Media’s revelations came as a shock to many of us in the profession. When an individual decides to enter our profession, there is an inherent respect for the duties and responsibilities associated with the job. A forensic science examiner is held to a high level of professionalism when accepting the responsibility of handling and examining evidence. To ensure individuals understand their responsibilities, forensic science associations and organizations, including the AAFS, established a code of ethics for their membership. Demonstrating the growing concern of the number of experts’ mishandling evidence, in 2016 a National Code of Professional Responsibility was created by the National Commission on Forensic Science (NCFS) and accepted by Attorney General Loretta Lynch.4

These professional conduct issues are being addressed by a community already facing another form of accusation. I am surprised when I read commentaries or articles implying a PhD held by a forensic scientist isn’t a true PhD in science. I am confident that when comparing curriculum requirements for a PhD in chemistry, the courses and thesis obligations would be the same whether a job was taken in forensic science or in research. These accusations also target established forensic science methods and procedures. I am proud to say the profession has taken up the challenge to confirm or refute the accusations. Since the 2009 National Academy of Sciences (NAS) Report and the 2016 President’s Council of Advisors on Science and Technology (PCAST) report much research, both federal and private, has taken place to specifically address the identified issues.5,6 Our profession has embraced new technology, applied algorithms with statistical applications, and selected different terminology to correctly correspond with the layperson’s interpretation. Agencies have reviewed their processes making the required changes and Forensic Science Commissions have been established to assist in oversight, mitigate problems, and improve transparency. For further explanation on this subject, review my President’s Editorial in the January 2019 issue of the Journal of Forensic Sciences (JFS) for a snapshot of some of the activities that have taken place since 2009.

It is possible more press releases will identify other wrongly incarcerated individuals claiming incompetence by the forensic science profession. I will always feel appalled for what happened to that individual. The word “sorry” and financial compensation will never replace the lost years of their lives. But, in the same breath, I am dismayed each time I read an article that disgraces the profession, that implies the entire judicial system hinges on one person’s testimony or accuses experts of lacking integrity.
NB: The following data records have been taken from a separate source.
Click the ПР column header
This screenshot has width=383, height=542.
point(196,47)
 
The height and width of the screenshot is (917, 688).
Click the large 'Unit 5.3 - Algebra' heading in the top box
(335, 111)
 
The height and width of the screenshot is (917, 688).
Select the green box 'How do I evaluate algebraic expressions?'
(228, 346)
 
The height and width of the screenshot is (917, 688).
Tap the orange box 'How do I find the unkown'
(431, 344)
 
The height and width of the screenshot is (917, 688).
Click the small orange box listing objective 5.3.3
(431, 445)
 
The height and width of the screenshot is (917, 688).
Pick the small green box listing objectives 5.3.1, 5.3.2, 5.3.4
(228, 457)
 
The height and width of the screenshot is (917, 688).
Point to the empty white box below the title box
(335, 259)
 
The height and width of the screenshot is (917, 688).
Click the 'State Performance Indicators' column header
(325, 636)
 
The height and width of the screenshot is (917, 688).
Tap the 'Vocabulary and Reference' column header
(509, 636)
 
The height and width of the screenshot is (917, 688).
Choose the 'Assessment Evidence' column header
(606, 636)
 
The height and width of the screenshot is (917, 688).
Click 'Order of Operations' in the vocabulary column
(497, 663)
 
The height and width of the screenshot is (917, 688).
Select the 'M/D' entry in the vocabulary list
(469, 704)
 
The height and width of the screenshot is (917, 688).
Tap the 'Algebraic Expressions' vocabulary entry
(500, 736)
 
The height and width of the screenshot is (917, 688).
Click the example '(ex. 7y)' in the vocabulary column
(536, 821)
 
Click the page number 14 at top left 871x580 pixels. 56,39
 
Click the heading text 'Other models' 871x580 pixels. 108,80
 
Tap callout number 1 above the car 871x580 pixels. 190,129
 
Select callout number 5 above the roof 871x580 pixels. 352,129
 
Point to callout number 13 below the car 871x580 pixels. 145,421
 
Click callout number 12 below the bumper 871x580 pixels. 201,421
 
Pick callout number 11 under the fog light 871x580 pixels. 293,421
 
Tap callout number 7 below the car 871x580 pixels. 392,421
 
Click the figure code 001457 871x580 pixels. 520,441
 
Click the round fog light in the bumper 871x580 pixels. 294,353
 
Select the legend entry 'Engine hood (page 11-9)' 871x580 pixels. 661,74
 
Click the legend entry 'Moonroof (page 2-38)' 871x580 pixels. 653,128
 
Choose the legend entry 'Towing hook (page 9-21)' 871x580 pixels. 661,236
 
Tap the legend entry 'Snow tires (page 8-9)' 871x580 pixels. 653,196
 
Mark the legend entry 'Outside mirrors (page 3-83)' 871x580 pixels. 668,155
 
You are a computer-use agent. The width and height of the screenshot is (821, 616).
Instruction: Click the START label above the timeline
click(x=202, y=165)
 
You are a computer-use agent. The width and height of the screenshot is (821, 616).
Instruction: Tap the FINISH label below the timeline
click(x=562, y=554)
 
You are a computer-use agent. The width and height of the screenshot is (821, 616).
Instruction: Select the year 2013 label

What has been accomplished in the past decade regarding revisions to methods and procedures demonstrates our profession accepts its responsibility for scientific rigor.

As AAFS President I commend each of you for your perseverance with heavy caseloads, long hours in court, and unending love for the profession. Your professionalism demonstrates your Diligence to the effort, Dedication to handling the details and Devotion to the field. I thank you for the opportunity to serve you over the year and I look forward to being part of our future endeavors.